* **Written exercise**: Revise the data from the beginning through the line containing "click(x=401, y=361)" so that "GUI agent" becomes "desktop agent", with nothing else changed.

* **Material shown**:

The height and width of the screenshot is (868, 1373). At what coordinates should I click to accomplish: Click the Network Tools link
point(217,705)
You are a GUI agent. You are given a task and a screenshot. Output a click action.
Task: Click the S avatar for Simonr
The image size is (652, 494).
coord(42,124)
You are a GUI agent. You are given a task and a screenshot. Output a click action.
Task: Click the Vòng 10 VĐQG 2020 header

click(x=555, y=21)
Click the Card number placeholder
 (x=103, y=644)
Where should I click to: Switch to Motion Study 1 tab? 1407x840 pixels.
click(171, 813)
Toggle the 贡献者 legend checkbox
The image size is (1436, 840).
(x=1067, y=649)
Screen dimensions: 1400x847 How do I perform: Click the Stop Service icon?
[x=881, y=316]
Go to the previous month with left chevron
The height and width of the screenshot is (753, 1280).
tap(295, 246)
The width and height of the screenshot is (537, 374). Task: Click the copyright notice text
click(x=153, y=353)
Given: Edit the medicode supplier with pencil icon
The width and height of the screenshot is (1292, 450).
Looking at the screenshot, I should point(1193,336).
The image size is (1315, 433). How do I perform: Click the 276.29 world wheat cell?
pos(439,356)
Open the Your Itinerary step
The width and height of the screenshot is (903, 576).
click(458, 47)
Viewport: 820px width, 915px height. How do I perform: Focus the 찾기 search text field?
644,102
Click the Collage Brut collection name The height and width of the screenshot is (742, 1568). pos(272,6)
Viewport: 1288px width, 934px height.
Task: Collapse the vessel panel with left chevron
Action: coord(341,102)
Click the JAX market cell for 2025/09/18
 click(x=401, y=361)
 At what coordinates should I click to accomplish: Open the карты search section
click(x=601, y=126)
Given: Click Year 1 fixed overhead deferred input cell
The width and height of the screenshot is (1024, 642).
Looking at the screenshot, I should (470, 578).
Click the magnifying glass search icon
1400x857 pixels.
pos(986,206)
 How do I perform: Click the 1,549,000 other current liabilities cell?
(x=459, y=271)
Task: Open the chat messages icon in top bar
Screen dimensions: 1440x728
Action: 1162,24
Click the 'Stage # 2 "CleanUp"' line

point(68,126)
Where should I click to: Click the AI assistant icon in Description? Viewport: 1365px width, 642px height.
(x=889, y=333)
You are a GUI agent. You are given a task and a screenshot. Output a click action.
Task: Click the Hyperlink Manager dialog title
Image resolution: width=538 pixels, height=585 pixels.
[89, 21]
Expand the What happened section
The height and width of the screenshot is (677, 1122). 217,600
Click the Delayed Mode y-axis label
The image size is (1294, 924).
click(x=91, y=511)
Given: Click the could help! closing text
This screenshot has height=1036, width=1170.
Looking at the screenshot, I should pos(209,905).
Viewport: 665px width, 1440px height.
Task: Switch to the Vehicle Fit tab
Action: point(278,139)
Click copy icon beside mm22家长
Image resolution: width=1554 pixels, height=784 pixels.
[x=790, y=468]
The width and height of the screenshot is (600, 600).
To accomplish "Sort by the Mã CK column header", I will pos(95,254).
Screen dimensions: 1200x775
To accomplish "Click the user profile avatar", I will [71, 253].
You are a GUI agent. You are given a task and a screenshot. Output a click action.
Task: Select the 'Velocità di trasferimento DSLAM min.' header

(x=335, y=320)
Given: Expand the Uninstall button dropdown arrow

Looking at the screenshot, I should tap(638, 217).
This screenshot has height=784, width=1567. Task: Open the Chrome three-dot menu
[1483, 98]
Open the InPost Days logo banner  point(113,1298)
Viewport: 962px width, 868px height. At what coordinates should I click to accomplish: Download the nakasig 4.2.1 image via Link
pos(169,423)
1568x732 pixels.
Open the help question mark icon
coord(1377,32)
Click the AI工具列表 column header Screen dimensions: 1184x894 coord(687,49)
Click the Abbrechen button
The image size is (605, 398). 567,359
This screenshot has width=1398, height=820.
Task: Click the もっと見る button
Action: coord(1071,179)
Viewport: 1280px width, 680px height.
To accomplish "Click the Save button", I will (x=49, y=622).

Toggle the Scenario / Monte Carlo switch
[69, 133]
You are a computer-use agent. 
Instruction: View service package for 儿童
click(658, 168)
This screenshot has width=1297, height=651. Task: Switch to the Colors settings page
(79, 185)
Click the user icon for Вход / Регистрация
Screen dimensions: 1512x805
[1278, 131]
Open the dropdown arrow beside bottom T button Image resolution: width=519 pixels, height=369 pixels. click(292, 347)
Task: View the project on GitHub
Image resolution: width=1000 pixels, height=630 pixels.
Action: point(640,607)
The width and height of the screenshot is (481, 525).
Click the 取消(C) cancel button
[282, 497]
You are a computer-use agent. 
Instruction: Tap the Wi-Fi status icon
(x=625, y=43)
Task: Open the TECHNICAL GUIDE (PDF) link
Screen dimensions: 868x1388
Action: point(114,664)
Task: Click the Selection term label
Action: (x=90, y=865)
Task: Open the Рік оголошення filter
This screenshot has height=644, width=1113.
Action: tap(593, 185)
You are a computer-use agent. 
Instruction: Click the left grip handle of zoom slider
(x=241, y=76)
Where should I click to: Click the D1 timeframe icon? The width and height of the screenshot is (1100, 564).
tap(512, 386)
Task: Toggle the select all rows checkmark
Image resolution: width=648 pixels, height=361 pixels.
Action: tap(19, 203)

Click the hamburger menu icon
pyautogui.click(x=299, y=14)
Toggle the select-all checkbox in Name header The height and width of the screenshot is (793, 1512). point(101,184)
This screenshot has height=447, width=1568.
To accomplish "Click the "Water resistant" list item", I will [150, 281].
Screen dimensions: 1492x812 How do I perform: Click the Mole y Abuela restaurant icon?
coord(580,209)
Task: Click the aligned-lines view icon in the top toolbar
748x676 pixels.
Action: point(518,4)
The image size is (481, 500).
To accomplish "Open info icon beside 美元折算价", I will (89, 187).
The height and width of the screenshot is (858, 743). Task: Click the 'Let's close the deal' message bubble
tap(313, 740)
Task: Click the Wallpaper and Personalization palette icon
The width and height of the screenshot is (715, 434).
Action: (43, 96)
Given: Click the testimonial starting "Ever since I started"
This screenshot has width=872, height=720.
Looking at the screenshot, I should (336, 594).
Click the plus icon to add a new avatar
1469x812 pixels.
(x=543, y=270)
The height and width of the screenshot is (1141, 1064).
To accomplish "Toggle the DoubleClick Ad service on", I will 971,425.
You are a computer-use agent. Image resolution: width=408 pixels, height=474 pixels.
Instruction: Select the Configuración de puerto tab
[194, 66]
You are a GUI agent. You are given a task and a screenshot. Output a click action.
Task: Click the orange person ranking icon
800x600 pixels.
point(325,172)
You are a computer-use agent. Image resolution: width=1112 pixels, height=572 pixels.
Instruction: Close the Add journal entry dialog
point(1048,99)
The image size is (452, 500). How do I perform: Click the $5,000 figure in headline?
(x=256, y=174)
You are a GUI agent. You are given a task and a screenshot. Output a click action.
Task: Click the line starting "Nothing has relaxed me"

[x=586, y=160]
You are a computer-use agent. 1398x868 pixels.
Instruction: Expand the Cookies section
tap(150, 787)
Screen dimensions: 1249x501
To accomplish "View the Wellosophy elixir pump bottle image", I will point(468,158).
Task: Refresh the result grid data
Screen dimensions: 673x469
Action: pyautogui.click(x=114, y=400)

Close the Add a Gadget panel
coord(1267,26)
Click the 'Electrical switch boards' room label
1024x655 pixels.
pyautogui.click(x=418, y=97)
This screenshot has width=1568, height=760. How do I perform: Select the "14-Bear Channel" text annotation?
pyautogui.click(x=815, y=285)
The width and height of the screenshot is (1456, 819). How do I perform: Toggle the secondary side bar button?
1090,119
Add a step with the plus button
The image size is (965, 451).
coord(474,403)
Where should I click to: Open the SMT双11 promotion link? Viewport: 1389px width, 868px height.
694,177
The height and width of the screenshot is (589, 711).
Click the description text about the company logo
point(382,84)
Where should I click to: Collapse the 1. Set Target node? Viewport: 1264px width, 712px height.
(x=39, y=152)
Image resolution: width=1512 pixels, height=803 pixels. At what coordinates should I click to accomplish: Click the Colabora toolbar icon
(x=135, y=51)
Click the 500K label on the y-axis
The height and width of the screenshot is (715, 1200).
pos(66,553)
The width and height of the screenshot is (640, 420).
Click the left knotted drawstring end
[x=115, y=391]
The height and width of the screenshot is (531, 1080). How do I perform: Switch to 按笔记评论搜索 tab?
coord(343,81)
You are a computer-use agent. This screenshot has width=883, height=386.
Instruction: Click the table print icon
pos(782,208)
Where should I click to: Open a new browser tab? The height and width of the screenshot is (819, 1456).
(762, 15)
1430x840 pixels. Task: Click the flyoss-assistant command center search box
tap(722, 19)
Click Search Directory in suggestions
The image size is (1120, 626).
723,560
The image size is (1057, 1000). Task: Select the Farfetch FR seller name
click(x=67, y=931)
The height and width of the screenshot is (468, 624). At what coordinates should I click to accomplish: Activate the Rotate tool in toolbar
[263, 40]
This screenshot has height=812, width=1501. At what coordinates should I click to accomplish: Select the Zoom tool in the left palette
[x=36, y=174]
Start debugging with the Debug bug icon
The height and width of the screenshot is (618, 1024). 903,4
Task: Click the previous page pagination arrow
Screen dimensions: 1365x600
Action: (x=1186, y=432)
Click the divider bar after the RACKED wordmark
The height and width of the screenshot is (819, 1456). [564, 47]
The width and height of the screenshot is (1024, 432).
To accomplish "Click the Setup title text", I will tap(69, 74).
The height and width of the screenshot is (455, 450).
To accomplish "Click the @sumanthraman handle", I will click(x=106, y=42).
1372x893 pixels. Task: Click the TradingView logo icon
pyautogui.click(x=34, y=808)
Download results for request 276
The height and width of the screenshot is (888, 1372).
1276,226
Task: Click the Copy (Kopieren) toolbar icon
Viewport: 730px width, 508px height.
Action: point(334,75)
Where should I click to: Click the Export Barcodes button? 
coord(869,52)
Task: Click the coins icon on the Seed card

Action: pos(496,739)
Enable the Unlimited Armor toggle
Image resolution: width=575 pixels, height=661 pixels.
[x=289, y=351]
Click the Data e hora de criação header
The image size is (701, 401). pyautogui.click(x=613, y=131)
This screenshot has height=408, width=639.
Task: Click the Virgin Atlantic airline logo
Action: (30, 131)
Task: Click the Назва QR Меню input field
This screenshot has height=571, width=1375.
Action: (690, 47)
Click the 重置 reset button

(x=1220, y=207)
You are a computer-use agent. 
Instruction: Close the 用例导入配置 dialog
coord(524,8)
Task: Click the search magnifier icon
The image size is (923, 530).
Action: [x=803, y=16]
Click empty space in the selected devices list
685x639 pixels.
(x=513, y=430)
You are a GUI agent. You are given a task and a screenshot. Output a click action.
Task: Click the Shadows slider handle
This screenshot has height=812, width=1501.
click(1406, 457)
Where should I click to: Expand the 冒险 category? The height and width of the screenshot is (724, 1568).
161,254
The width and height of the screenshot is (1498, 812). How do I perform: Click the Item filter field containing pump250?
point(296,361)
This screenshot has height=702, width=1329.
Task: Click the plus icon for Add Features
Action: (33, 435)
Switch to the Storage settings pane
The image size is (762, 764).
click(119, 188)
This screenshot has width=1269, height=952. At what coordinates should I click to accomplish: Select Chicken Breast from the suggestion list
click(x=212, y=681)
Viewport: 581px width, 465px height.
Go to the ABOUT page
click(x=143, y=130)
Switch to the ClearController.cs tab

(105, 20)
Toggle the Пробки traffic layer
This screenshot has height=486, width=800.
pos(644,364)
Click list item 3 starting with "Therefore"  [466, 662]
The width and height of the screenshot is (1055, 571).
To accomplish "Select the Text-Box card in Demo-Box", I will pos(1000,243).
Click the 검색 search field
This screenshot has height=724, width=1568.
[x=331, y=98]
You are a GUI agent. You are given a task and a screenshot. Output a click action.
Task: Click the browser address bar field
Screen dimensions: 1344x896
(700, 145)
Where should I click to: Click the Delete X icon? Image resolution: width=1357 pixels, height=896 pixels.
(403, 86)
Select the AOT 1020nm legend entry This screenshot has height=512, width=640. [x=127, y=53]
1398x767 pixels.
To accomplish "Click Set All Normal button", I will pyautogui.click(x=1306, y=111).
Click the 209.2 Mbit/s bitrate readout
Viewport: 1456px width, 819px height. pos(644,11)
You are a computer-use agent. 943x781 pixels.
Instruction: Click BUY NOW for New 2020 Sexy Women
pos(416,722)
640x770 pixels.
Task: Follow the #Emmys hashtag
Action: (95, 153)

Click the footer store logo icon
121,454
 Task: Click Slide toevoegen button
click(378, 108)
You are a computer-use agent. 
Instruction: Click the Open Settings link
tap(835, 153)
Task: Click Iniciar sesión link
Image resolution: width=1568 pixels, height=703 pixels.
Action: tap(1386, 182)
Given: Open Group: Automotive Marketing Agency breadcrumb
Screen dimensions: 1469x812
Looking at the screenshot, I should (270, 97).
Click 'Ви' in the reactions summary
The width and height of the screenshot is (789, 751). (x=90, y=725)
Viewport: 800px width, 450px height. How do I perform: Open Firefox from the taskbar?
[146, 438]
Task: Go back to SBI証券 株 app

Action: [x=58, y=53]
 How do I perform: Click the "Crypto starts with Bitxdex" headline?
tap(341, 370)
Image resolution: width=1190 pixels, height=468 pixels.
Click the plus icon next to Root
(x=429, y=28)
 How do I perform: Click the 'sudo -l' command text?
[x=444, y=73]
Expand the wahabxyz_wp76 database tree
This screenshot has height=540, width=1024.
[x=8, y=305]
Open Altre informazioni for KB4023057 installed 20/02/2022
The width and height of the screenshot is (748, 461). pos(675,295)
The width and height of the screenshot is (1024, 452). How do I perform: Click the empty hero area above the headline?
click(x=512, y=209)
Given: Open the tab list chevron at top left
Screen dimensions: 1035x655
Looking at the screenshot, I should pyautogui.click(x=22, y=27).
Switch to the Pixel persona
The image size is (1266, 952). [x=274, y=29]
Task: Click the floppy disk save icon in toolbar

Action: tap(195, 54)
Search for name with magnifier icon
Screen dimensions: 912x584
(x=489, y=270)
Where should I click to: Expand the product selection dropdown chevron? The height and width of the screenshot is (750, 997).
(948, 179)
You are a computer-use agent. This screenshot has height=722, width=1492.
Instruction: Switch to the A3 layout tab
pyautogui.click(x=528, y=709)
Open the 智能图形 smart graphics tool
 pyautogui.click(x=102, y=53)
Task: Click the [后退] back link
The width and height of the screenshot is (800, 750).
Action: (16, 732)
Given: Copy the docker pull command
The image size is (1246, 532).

* **Finished answer**:
The height and width of the screenshot is (868, 1373). At what coordinates should I click to accomplish: Click the Network Tools link
point(217,705)
You are a desktop agent. You are given a task and a screenshot. Output a click action.
Task: Click the S avatar for Simonr
The image size is (652, 494).
coord(42,124)
You are a desktop agent. You are given a task and a screenshot. Output a click action.
Task: Click the Vòng 10 VĐQG 2020 header

click(x=555, y=21)
Click the Card number placeholder
 (x=103, y=644)
Where should I click to: Switch to Motion Study 1 tab? 1407x840 pixels.
click(171, 813)
Toggle the 贡献者 legend checkbox
The image size is (1436, 840).
(x=1067, y=649)
Screen dimensions: 1400x847 How do I perform: Click the Stop Service icon?
[x=881, y=316]
Go to the previous month with left chevron
The height and width of the screenshot is (753, 1280).
tap(295, 246)
The width and height of the screenshot is (537, 374). Task: Click the copyright notice text
click(x=153, y=353)
Given: Edit the medicode supplier with pencil icon
The width and height of the screenshot is (1292, 450).
Looking at the screenshot, I should point(1193,336).
The image size is (1315, 433). How do I perform: Click the 276.29 world wheat cell?
pos(439,356)
Open the Your Itinerary step
The width and height of the screenshot is (903, 576).
click(458, 47)
Viewport: 820px width, 915px height. How do I perform: Focus the 찾기 search text field?
644,102
Click the Collage Brut collection name The height and width of the screenshot is (742, 1568). pos(272,6)
Viewport: 1288px width, 934px height.
Task: Collapse the vessel panel with left chevron
Action: coord(341,102)
Click the JAX market cell for 2025/09/18
 click(x=401, y=361)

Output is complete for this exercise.